Vancouver gets a brief name check partway through Cesária Évora, a documentary by Ana Sofia Fonseca on the life of the beloved Cape Verdean singer, who many knew as the Barefoot Diva. The Vancouver reference comes during a lengthy recitation of the stops (and whistle stops) on one of Évora’s world tours. Évora played Vancouver more than once: at the 2003 Jazz Festival, and again in 2006, when she performed to a full house at the Orpheum.
I was in the audience for that 2006 concert at the Orpheum, but knew very little then about the circumstances of Évora's life in Cabo Verde, or of how she’d first been discovered. Many of those missing facts are filled in by Fonseca’s absorbing documentary, which includes home footage of Évora, and interviews with a number of those who knew Évora before her rise to fame.

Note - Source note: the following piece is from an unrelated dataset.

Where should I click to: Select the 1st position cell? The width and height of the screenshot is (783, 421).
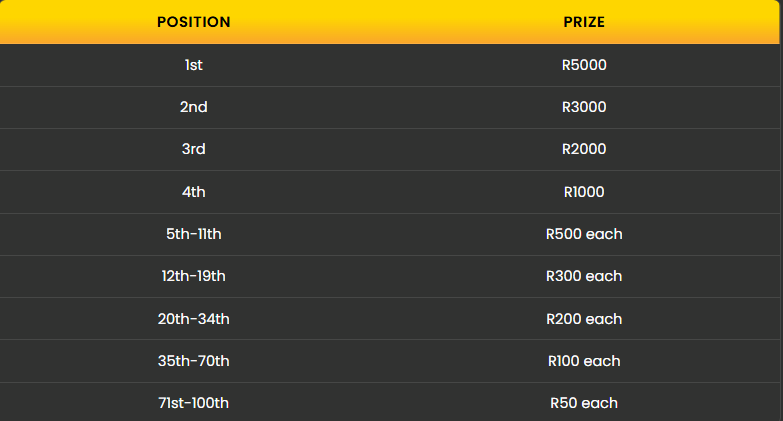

Évora began her singing career in the bars of Mindelo, in Cabo Verde, and later, on Portuguese cruise ships. Évora's “discovery” came when a record producer, José da Silva, fell in love with her voice after hearing her perform at a bar in Lisbon in the late 1980s. It was Da Silva who persuaded Évora to come to France to record, and it was her 1988 album La Diva Aux Pieds Nus that first brought Évora to the attention of a global audience.
As Cesária Évora reveals, success at this level did not come without its complications. Évora struggled with depression throughout her life (at one point her granddaughter says that she may have been bipolar), and she often relied on alcohol to calm her nerves before—and even during—her concerts. She was a strong-willed and independent woman, who did not often heed the advice of others, no matter how well intentioned. Having known poverty and hardship as a child, she was generous with her money. “When I am drinking, or smoking, I like to see others drinking and smoking too.” The doors of her home in Mindelo were always open, and she fed anyone who came there hungry, often giving money away to those (and there were many) who were in need. Évora suffered from ill health in her later years, beginning with a stroke in 2008. She died in 2011 at the age of 70.